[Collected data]

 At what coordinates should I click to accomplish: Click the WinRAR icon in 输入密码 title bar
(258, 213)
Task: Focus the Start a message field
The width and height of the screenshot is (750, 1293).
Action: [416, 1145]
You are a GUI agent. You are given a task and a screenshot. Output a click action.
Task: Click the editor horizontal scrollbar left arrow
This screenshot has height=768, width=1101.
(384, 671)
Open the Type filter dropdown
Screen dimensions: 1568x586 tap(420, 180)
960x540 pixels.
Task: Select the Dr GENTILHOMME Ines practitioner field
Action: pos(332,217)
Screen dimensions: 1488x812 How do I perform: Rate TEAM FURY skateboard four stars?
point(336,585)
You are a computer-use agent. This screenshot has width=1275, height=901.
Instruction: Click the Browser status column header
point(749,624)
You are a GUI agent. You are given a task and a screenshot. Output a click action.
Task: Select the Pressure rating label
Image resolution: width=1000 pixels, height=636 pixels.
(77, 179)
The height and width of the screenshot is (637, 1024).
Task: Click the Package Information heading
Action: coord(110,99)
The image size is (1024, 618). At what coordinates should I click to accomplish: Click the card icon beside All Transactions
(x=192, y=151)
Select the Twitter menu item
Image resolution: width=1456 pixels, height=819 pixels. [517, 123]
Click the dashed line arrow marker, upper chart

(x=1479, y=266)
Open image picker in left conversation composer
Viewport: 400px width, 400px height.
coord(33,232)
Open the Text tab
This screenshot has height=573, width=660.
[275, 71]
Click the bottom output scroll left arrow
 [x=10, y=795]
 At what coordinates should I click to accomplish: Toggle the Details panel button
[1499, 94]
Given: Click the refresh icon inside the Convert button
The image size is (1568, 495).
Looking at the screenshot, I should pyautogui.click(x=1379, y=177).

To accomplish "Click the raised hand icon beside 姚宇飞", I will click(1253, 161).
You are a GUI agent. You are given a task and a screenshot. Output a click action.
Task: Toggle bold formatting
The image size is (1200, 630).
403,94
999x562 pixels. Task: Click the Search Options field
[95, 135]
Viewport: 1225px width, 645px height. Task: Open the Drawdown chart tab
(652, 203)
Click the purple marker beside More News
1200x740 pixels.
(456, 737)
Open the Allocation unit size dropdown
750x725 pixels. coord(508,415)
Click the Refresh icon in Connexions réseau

The problem: Reprint the data above from the opening line to the line holding "Given: Click the", inclusive, and nothing else.

Problem solution:
 At what coordinates should I click to accomplish: Click the WinRAR icon in 输入密码 title bar
(258, 213)
Task: Focus the Start a message field
The width and height of the screenshot is (750, 1293).
Action: [416, 1145]
You are a GUI agent. You are given a task and a screenshot. Output a click action.
Task: Click the editor horizontal scrollbar left arrow
This screenshot has height=768, width=1101.
(384, 671)
Open the Type filter dropdown
Screen dimensions: 1568x586 tap(420, 180)
960x540 pixels.
Task: Select the Dr GENTILHOMME Ines practitioner field
Action: pos(332,217)
Screen dimensions: 1488x812 How do I perform: Rate TEAM FURY skateboard four stars?
point(336,585)
You are a computer-use agent. This screenshot has width=1275, height=901.
Instruction: Click the Browser status column header
point(749,624)
You are a GUI agent. You are given a task and a screenshot. Output a click action.
Task: Select the Pressure rating label
Image resolution: width=1000 pixels, height=636 pixels.
(77, 179)
The height and width of the screenshot is (637, 1024).
Task: Click the Package Information heading
Action: coord(110,99)
The image size is (1024, 618). At what coordinates should I click to accomplish: Click the card icon beside All Transactions
(x=192, y=151)
Select the Twitter menu item
Image resolution: width=1456 pixels, height=819 pixels. [517, 123]
Click the dashed line arrow marker, upper chart

(x=1479, y=266)
Open image picker in left conversation composer
Viewport: 400px width, 400px height.
coord(33,232)
Open the Text tab
This screenshot has height=573, width=660.
[275, 71]
Click the bottom output scroll left arrow
 [x=10, y=795]
 At what coordinates should I click to accomplish: Toggle the Details panel button
[1499, 94]
Given: Click the refresh icon inside the Convert button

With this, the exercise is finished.